## Stated exercise
Update the records with "checkbox" replaced by "tick box" and everything else unchanged. Begin at the line that has "Uncheck the All content types checkbox", stop after the line that has "pyautogui.click(x=82, y=70)", and leave the pictures out of your answer.

## Exercise inputs
******************************
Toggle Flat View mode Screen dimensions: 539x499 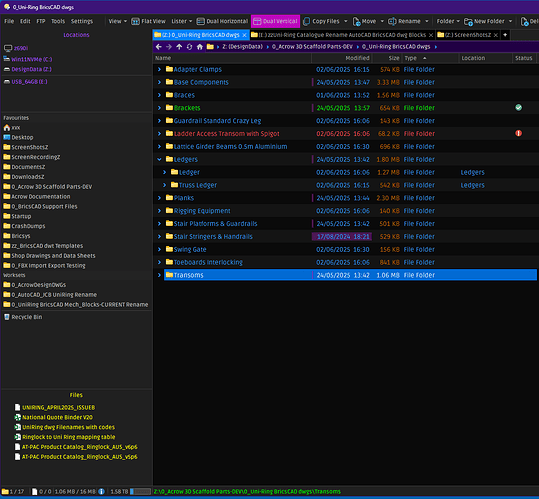click(148, 21)
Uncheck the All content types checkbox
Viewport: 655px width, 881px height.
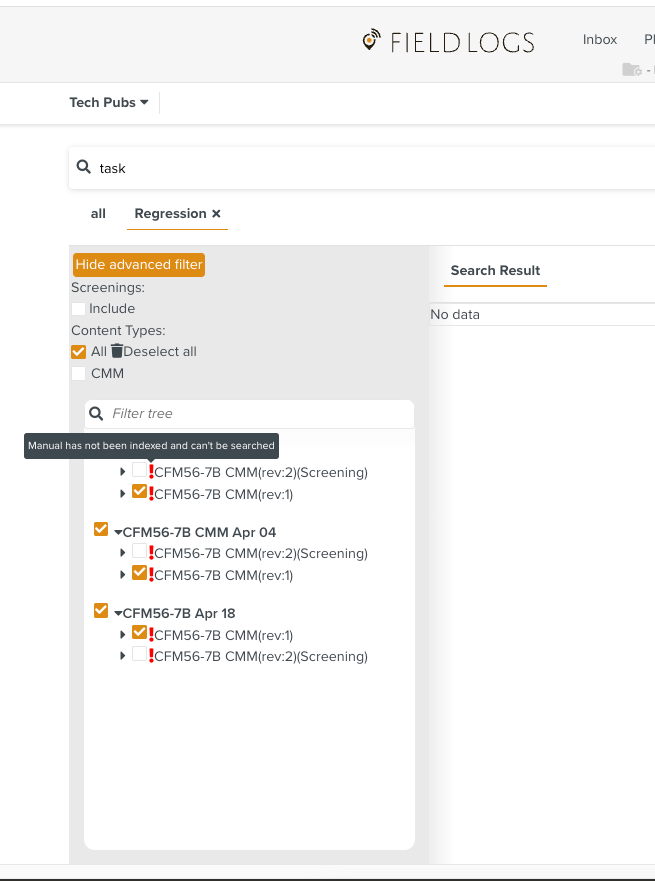click(x=79, y=352)
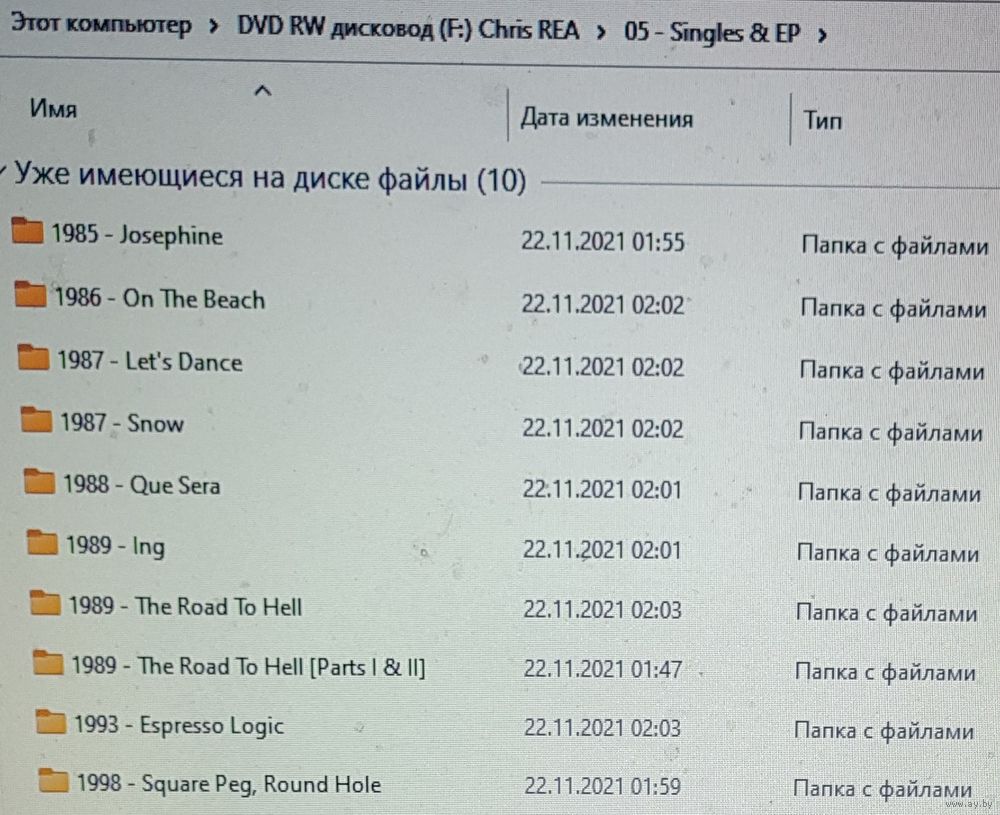Collapse the 'Уже имеющиеся на диске файлы' group

click(3, 171)
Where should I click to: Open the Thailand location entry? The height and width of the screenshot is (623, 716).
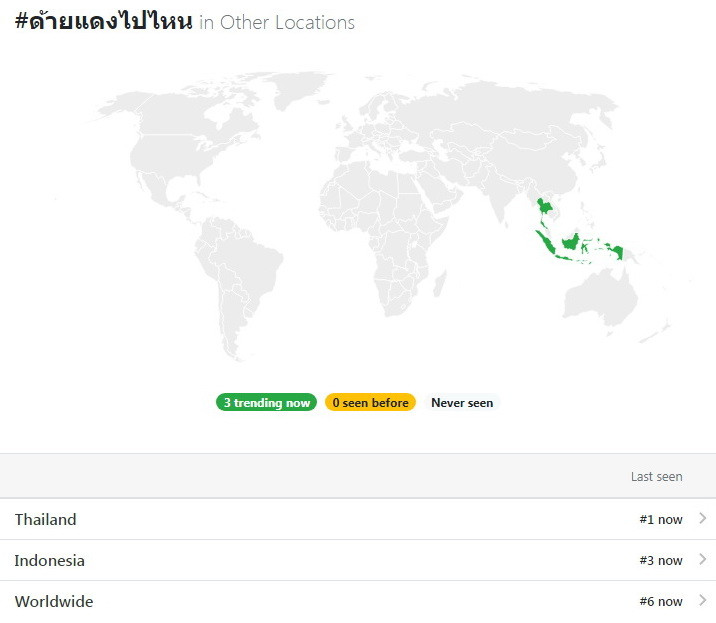tap(358, 519)
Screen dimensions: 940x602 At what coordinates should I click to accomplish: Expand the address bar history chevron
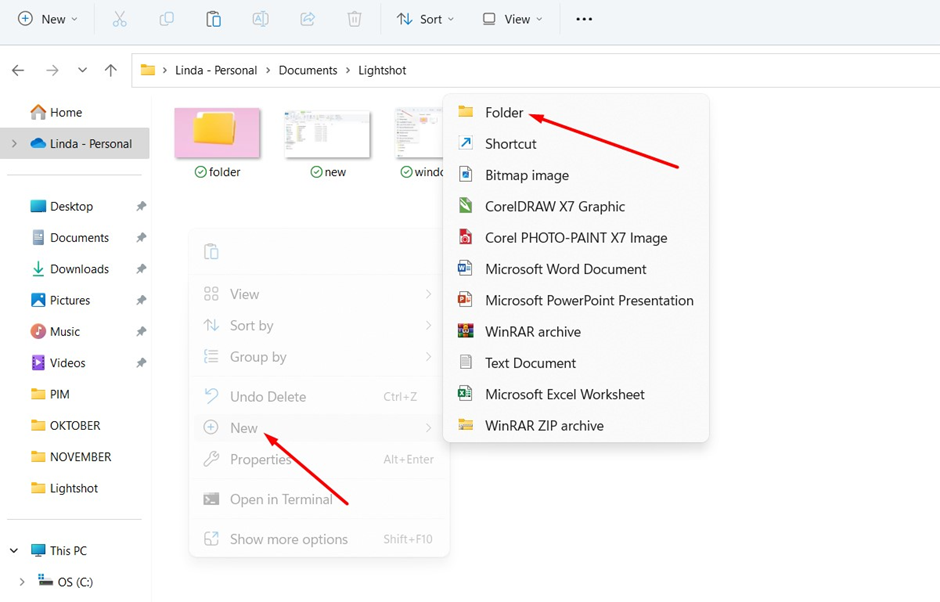pyautogui.click(x=82, y=70)
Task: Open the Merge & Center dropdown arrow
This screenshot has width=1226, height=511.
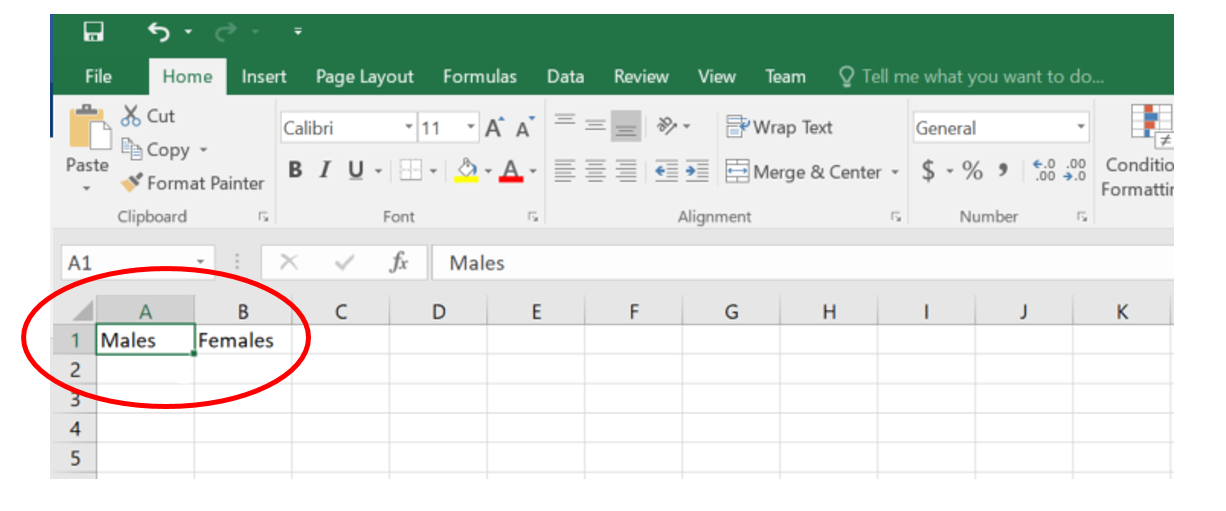Action: pyautogui.click(x=895, y=172)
******************************
## Final result
Uncheck the All content types tick box
Viewport: 655px width, 881px height.
click(x=79, y=352)
Collapse the 'Уже имеющиеся на диске файлы' group

click(3, 171)
Where should I click to: Open the Thailand location entry? The height and width of the screenshot is (623, 716).
tap(358, 519)
Screen dimensions: 940x602 At what coordinates should I click to accomplish: Expand the address bar history chevron
pyautogui.click(x=82, y=70)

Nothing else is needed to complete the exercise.